26 de abril de 2026
NúMEROS ROJOS
Buenos Aires siente el recorte de fondos nacionales: perdió $14,1 billones en dos años
Un informe del IARAF reveló que las transferencias automáticas y discrecionales a las provincias cayeron US$18.000 millones entre 2024 y 2026. El territorio bonaerense concentró la mayor pérdida del país.

Según un informe del Instituto Argentino de Análisis Fiscal (IARAF), entre enero de 2024 y febrero de 2026 las transferencias nacionales automáticas y no automáticas enviadas a las provincias registraron una caída acumulada equivalente a US$18.000 millones. Mientras algunas absorbieron recortes más moderados, otras quedaron especialmente expuestas por su dependencia de los recursos federales. Buenos Aires aparece como el caso más significativo por volumen y peso político.
El estudio distingue dos tipos de envíos nacionales.
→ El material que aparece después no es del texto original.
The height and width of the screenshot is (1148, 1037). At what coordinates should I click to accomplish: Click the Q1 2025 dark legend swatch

Por un lado, las transferencias automáticas, ligadas a la coparticipación y a impuestos compartidos; por otro, las no automáticas, que dependen de decisiones discrecionales del Gobierno nacional para financiar obras, programas o asistencia extraordinaria. En conjunto, las 23 provincias perdieron alrededor de $36 billones a valores constantes de febrero de 2026. El 57% de esa baja se explicó por menores transferencias discrecionales y el 43% restante por una menor recaudación tributaria que redujo la masa coparticipable.
Dentro de ese escenario, la provincia de Buenos Aires fue la más afectada en términos absolutos. El distrito acumuló una pérdida de $14,1 billones entre ambos mecanismos de financiamiento, muy por encima del resto del país. Santa Fe y Córdoba aparecen detrás, aunque a una distancia considerable, con caídas de $2,5 billones y $2,1 billones respectivamente.
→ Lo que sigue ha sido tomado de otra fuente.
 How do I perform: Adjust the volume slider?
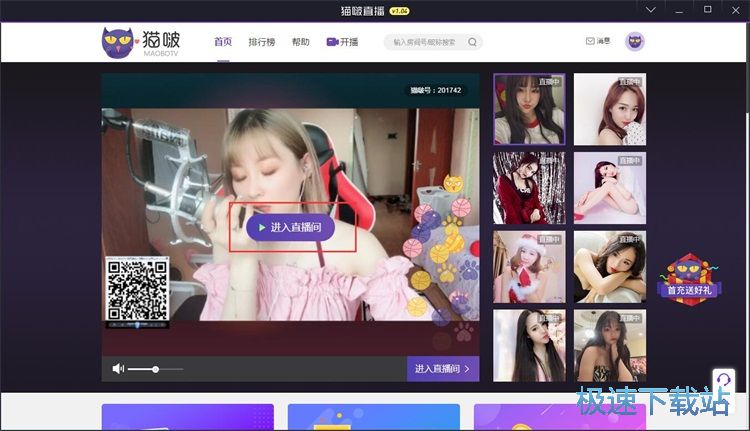155,369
La mayor parte del golpe en Buenos Aires provino de las transferencias no automáticas. Según el informe, la provincia dejó de recibir $10,5 billones en envíos discrecionales respecto del promedio mensual de 2023, convirtiéndose en el distrito con el mayor recorte en ese rubro. Esto incluye fondos vinculados a infraestructura, programas específicos y asistencia financiera extraordinaria.
A esto se sumó una caída de $3,5 billones en transferencias automáticas, es decir, en fondos asociados a la coparticipación y otros impuestos compartidos. A diferencia de las partidas discrecionales, esta baja no responde a una decisión directa de recorte sino al desempeño de la recaudación nacional. La menor entrada de IVA y Ganancias, junto con cambios tributarios aplicados durante el período, redujo el dinero disponible para distribuir entre las provincias.
Si se observa el impacto por habitante, el ajuste también deja diferencias marcadas. A nivel nacional, la reducción de recursos equivale a un aporte promedio de $765.264 por argentino. Aunque en términos per cápita Buenos Aires no figura entre las provincias más perjudicadas —debido a su gran cantidad de habitantes—, el volumen total perdido la ubica en el centro del debate sobre el federalismo fiscal y el reparto de recursos.